Mais la nervosité des marchés ne s'apaise pas grâce au seul changement.
Malgré la nomination des technocrates Mario Monti et Lucas Papadémos
à la tête, respectivement, des gouvernements italien et grec,
la prime de risque (différentiel de rendement par rapport aux obligations
allemandes) a en effet atteint cette semaine son maximum historique dans
12 des 17 pays de la zone euro. Seuls le Luxembourg, l'Estonie, les Pays-Bas,
la Finlande et le pays de référence, l'Allemagne, échappent
à la flambée du coût de leur financement sur les marchés
obligataires. Cette hausse des taux d'emprunts alimentée par la défiance
et la spéculation peut hypothéquer à long, moyen ou
court terme la solvabilité nationale.

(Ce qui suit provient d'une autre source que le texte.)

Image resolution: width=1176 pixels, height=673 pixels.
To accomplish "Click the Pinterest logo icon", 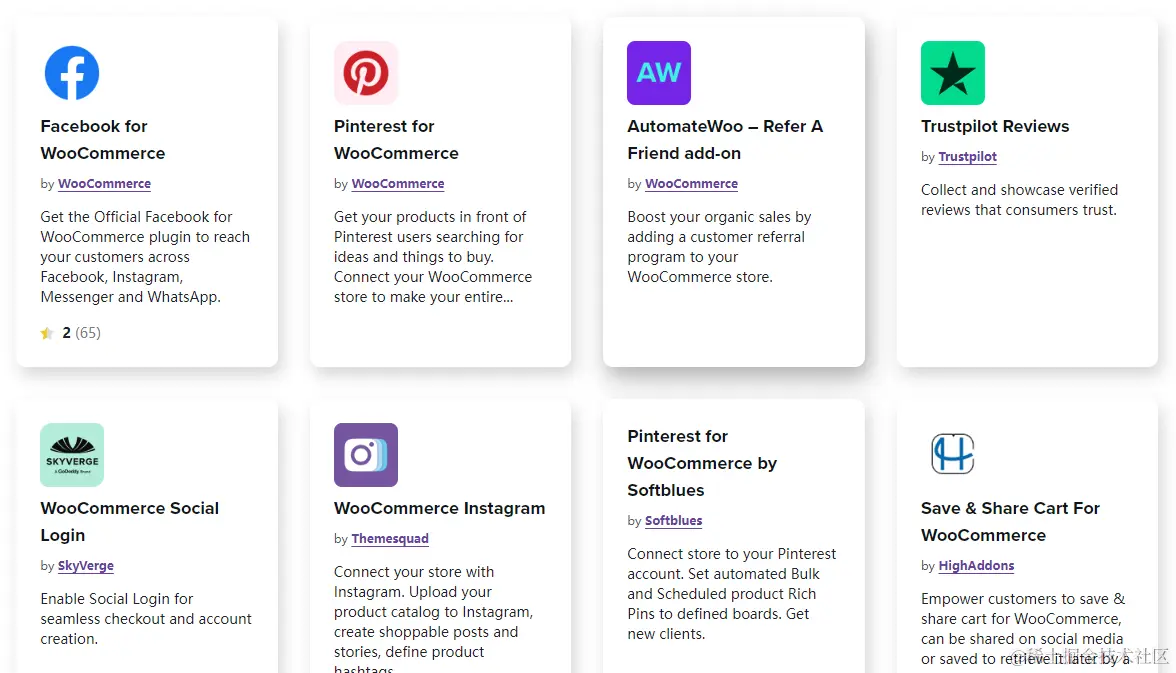I will tap(366, 73).
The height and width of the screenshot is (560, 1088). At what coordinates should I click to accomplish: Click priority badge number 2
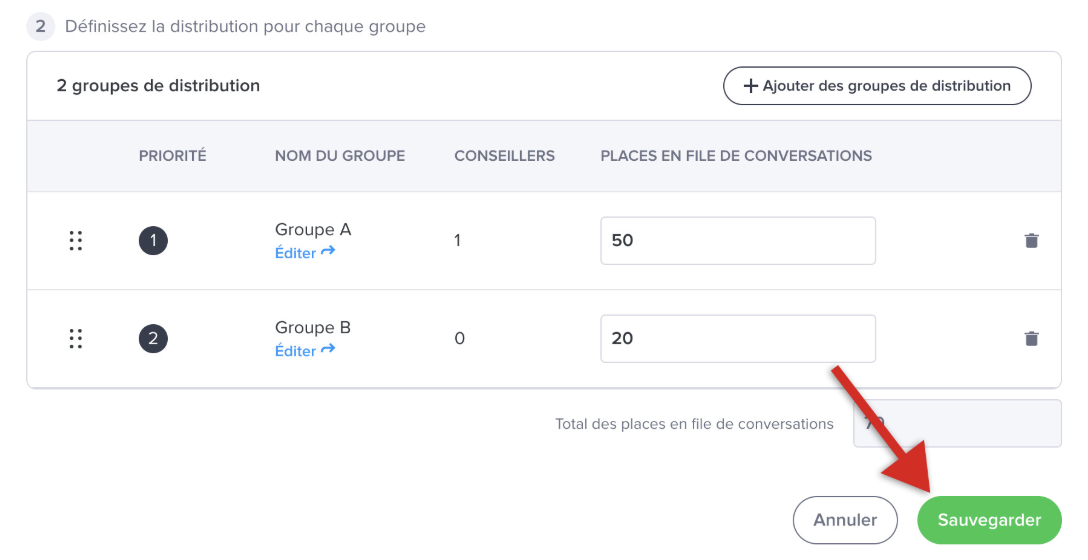pos(153,339)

Dans la foulée de la
débâcle grecque et des déficits budgétaires cumulés
de nombreux pays européens, c'est cela la crise de la dette.
Le PP admet que la rue risque de s'agiter
Le 16 novembre, la prime de risque espagnole était de 460, ce qui
signifie que pour se financer à dix ans, l'Espagne doit ajouter 4,60%
au taux de référence allemand et verser ainsi à ses
créanciers un intérêt annuel frôlant le taux jugé insoutenable
de 7%. Cette réalité, jointe au fardeau de quasi cinq millions de chômeurs
et à une croissance espagnole retombée à zéro
au troisième trimestre, contraindra Mariano Rajoy à dévoiler
rapidement les objectifs et l'ampleur de prochaines coupes budgétaires.

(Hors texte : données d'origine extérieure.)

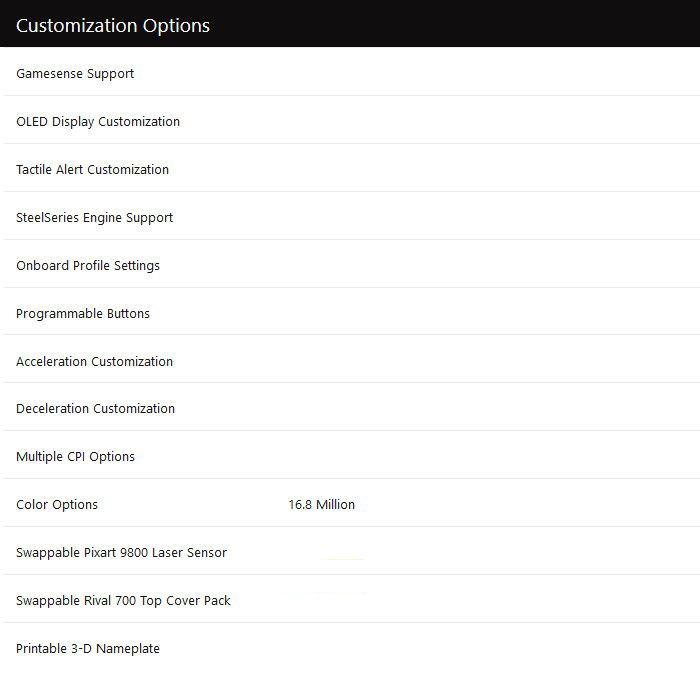Click the word SteelSeries
This screenshot has width=700, height=677.
[x=47, y=217]
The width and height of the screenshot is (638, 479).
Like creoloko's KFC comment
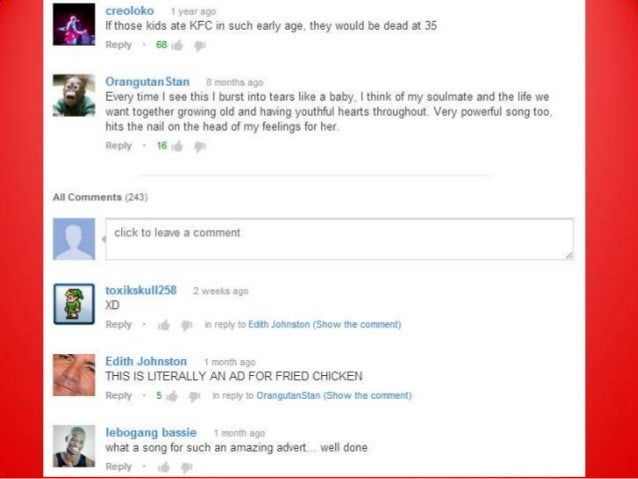[x=177, y=45]
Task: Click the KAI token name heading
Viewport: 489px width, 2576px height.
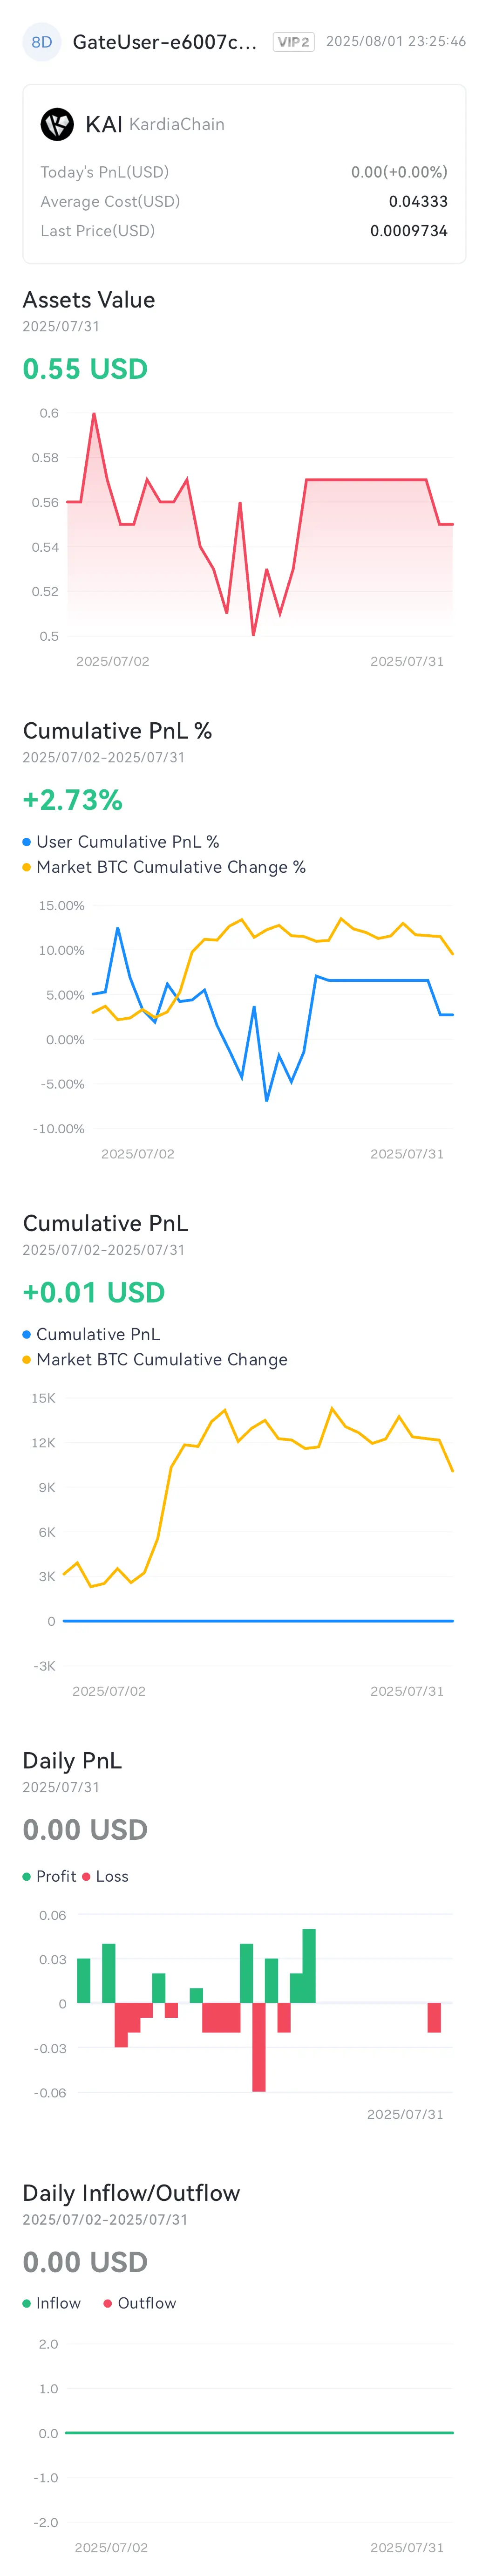Action: pos(104,124)
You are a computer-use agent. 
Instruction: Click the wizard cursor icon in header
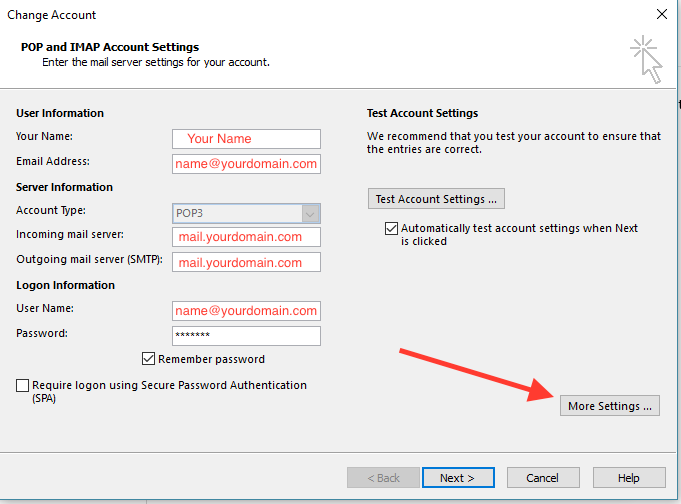coord(645,59)
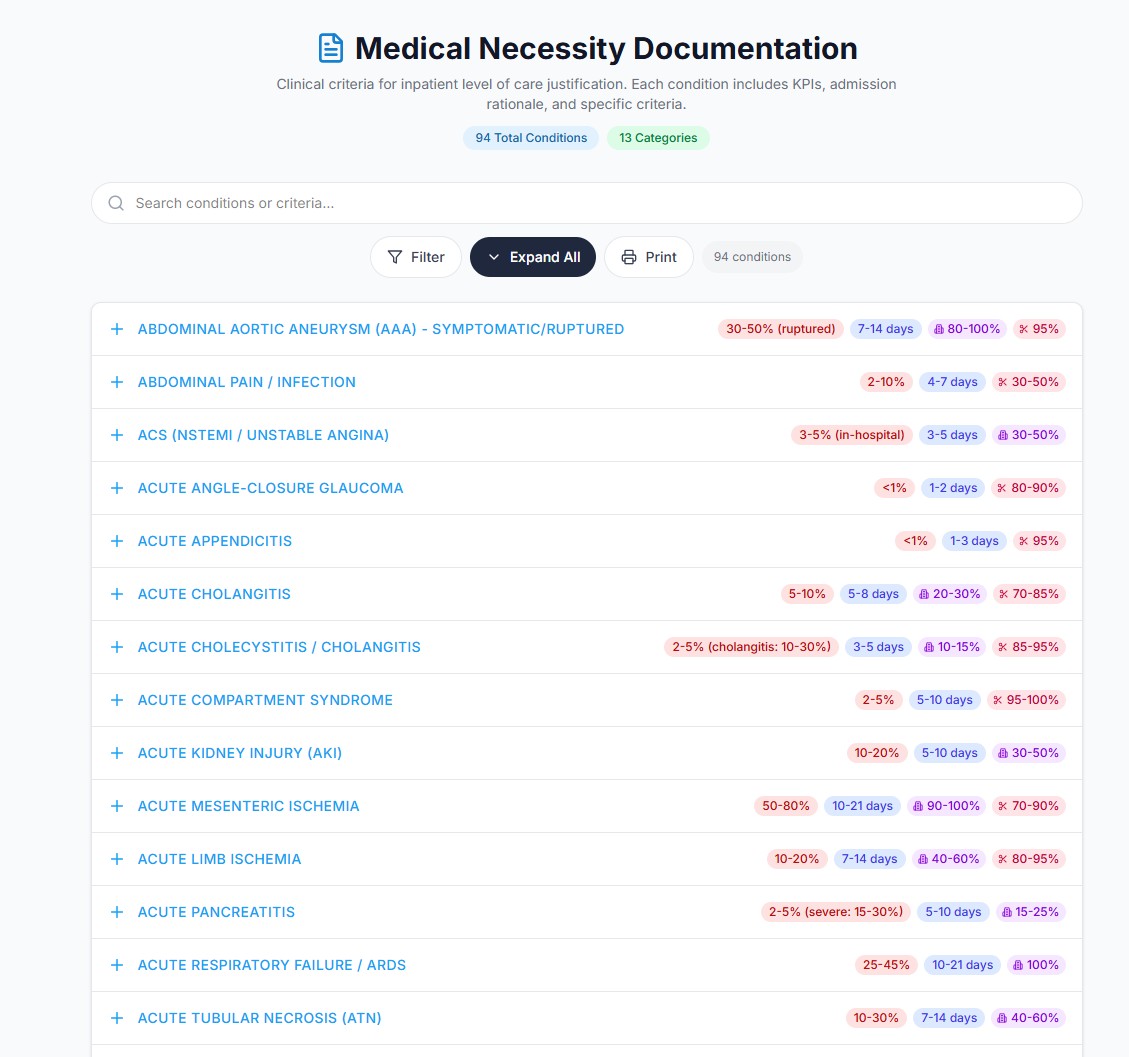The height and width of the screenshot is (1057, 1129).
Task: Click the ICU icon in the 80-100% badge
Action: point(940,329)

Le gouvernement du PP sera probablement investi fin décembre. Les
Espagnols découvriront alors progressivement ce que signifie le changement
promis.
"Si Mariano Rajoy n'affronte pas trois grèves générales
la première année, cela signifiera qu'il ne fait pas le nécessaire"
estimait mercredi à Telemadrid l'analyste J. Pomes, suggérant
par là d'inévitables nouveaux coups de hache dans le social.
Lors d'un meeting à Ceuta, la numéro deux du PP, Maria
Dolores de Cospedal, entrouvrait mercredi aussi la même perspective,
prédisant que
"certains qui n'ont jamais protesté jusqu'à
présent vont le faire avec intensité et la rue sera pleine
de manifestations et de pancartes. Mais peu importe, nous sommes préparés".
Réduire davantage le déficit budgétaire comme l'exige
l'UE,
"ne pas dépenser plus que ce qu'on engrange" comme promet
l'européen convaincu que dit être Mariano Rajoy, et d'autres
ajustements ne se feraient donc pas sans heurts. Contenue tant bien que mal
sous le mandat de M. Zapatero, l'immense frustration collective provoquée
en Espagne par l'austérité risque-t-elle d'exploser dans les
mains de la droite? Les "indignés", hostiles à
"l'Europe
des marchés" et au coût social de la défense de l'euro,
vont-ils se muer en force de frappe radicale? Les syndicats espagnols livreront-ils
pleinement bataille au PP après leurs soubresauts espacés contre
la rigueur sous le socialisme?
L'euro, piège mortel selon le Nobel d'économie Paul Krugman
Attendre la réponse à ces questions sera nécessaire
pour évaluer si, à Madrid, le retour au pouvoir de la
droite atténuera ou non la crise de la dette du Vieux Continent en
stabilisant l'Espagne, 4e puissance de la zone euro. Le risque est qu'au
lieu de technocrates de l'économie tels ceux imposés à
la tête de l'Italie et de la Grèce, technocrates aussi démunis
de légitimité populaire que l'état-major de la Commission
européenne, l'Espagne doive bientôt, elle, recourir à
des technocrates de l'ordre public.
Au-delà du cas espagnol, le prix Nobel d'économie 2008,
Paul
Krugman, écrivait le 25 octobre dans un article publié par
le quotidien El Pais que
"l'élite européenne, dans son arrogance,
a enfermé le continent dans un système monétaire recréant
la rigidité de l'étalon or et qui - comme l'étalon or
dans les années trente - s'est converti en piège mortel (...)
Vu la manière dont le système euro se comporte, il conviendrait
davantage à l'Europe qu'il s'effondre; au plus tôt le mieux".
Enfin, dans une optique plus large encore,
Rosendo
Fraga, directeur du think
tank argentin Centro de Estudios Nueva Mayoría, estimait le
20 octobre que
"l'émergence de la Chine comme puissance
globale et la revalorisation des matières premières ont rendu
non-viable le modèle de bien-être européen de l'après-guerre".
Autant dire, en péchant peut-être par excès, que le couple Merkozy
nous ferait naviguer sur un EuroTitanic.